Please repeat the records below exactly, but only from the line that contains "FacilisSoftware (157, 2556)" onward, ending with the last line.

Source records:
══════

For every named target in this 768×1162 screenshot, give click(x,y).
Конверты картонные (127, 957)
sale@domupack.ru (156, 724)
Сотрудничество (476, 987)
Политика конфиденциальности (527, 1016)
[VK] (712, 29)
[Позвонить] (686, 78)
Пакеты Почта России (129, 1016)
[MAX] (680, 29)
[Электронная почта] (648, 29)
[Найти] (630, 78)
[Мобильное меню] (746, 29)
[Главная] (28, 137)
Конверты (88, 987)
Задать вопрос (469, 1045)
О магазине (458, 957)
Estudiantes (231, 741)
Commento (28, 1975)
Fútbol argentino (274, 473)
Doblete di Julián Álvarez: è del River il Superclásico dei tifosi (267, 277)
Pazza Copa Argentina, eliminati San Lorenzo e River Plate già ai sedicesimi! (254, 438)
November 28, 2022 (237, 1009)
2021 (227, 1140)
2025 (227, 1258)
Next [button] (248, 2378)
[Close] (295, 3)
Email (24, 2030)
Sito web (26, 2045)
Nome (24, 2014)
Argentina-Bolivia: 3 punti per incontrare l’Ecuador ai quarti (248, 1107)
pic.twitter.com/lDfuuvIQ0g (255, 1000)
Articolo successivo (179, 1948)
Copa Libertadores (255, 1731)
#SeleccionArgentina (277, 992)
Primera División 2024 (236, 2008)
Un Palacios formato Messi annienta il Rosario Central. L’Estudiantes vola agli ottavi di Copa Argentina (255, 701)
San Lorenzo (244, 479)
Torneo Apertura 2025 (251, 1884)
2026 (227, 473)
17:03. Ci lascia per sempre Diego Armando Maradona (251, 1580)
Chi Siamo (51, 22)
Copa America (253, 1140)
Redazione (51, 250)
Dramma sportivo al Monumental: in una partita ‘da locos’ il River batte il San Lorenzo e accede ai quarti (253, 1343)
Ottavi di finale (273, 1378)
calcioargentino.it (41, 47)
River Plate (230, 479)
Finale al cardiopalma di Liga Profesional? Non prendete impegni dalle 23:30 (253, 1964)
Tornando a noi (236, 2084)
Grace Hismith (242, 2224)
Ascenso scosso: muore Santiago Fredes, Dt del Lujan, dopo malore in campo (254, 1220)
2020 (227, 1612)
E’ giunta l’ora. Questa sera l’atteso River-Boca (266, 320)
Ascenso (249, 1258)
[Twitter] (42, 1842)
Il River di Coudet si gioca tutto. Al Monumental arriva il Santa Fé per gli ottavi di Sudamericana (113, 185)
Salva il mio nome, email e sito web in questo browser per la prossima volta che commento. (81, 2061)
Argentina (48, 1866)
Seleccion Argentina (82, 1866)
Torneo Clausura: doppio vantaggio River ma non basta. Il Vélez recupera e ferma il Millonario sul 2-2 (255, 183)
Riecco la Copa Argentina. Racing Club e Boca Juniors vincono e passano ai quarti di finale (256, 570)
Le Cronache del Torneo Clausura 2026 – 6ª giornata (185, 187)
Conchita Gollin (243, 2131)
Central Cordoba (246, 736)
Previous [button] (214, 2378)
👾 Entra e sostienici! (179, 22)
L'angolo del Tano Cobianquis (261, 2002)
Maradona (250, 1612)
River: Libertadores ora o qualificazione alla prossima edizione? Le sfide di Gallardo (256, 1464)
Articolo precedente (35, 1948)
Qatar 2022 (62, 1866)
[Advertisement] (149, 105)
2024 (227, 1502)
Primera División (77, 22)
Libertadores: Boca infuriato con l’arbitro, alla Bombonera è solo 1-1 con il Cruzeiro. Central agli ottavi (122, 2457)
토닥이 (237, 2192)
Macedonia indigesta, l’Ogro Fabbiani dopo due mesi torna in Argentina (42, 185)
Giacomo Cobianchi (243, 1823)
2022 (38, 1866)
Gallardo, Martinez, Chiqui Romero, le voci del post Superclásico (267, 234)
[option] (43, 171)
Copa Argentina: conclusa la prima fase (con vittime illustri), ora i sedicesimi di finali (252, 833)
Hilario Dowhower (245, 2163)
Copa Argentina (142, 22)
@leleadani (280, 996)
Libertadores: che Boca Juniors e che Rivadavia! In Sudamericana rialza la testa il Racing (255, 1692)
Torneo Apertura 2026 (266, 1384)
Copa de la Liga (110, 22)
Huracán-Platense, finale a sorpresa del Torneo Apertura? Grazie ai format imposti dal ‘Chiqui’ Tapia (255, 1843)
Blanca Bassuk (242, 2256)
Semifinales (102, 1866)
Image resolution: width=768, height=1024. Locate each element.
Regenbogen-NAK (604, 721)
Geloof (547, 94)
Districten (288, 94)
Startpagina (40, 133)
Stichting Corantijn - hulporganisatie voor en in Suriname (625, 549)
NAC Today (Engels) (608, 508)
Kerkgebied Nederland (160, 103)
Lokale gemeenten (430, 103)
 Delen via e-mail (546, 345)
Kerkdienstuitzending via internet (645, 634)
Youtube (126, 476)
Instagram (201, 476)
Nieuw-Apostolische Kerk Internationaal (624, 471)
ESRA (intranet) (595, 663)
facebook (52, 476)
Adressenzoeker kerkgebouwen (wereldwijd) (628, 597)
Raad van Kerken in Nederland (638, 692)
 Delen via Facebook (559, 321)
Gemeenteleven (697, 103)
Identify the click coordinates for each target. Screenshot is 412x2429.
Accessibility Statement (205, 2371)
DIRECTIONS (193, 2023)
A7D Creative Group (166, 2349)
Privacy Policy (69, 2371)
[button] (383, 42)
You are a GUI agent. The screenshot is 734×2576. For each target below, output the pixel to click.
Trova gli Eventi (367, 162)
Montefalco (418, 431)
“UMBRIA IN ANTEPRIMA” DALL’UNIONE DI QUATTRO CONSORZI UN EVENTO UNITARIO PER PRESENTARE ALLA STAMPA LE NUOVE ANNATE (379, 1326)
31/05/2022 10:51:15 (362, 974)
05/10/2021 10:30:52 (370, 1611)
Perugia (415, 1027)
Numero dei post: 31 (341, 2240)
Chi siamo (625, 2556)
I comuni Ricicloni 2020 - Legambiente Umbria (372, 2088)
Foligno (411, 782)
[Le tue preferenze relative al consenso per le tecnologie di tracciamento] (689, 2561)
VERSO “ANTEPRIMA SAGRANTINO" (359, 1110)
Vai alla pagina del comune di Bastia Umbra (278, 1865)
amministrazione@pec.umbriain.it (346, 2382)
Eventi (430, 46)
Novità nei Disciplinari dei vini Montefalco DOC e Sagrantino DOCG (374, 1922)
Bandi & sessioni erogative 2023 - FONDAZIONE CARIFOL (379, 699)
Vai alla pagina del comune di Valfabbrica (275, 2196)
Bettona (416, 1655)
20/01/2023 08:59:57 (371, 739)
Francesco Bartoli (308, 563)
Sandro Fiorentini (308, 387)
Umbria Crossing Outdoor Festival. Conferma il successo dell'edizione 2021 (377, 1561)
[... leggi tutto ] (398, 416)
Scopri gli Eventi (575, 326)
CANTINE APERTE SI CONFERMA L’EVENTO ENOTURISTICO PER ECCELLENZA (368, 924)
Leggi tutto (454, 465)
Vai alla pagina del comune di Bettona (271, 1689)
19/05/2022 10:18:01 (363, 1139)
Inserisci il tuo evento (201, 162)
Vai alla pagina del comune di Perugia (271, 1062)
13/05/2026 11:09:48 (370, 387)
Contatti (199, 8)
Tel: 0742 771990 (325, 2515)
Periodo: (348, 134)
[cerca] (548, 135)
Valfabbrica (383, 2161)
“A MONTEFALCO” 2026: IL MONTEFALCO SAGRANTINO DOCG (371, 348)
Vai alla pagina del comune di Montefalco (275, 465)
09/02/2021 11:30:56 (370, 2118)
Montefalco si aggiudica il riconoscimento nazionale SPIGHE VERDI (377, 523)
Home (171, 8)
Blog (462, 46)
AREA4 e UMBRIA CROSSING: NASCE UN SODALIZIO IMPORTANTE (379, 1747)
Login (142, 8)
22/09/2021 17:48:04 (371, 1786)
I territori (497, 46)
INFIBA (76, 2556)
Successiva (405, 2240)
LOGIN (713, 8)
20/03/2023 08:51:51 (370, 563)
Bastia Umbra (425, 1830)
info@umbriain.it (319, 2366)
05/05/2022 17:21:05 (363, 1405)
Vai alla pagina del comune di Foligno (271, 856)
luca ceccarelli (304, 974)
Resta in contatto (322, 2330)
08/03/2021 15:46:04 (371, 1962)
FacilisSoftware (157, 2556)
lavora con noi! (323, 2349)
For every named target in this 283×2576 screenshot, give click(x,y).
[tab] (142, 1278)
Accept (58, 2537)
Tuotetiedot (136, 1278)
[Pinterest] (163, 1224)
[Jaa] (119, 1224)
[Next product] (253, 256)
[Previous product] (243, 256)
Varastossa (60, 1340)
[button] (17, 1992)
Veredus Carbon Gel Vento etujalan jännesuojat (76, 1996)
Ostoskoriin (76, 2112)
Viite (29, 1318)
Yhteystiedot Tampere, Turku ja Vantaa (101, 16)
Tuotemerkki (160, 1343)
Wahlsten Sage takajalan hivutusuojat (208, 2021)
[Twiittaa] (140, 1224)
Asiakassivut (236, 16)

══════

- [SOLUTION FOR THIS PROBLEM]
FacilisSoftware (157, 2556)
lavora con noi! (323, 2349)
For every named target in this 283×2576 screenshot, give click(x,y).
[tab] (142, 1278)
Accept (58, 2537)
Tuotetiedot (136, 1278)
[Pinterest] (163, 1224)
[Jaa] (119, 1224)
[Next product] (253, 256)
[Previous product] (243, 256)
Varastossa (60, 1340)
[button] (17, 1992)
Veredus Carbon Gel Vento etujalan jännesuojat (76, 1996)
Ostoskoriin (76, 2112)
Viite (29, 1318)
Yhteystiedot Tampere, Turku ja Vantaa (101, 16)
Tuotemerkki (160, 1343)
Wahlsten Sage takajalan hivutusuojat (208, 2021)
[Twiittaa] (140, 1224)
Asiakassivut (236, 16)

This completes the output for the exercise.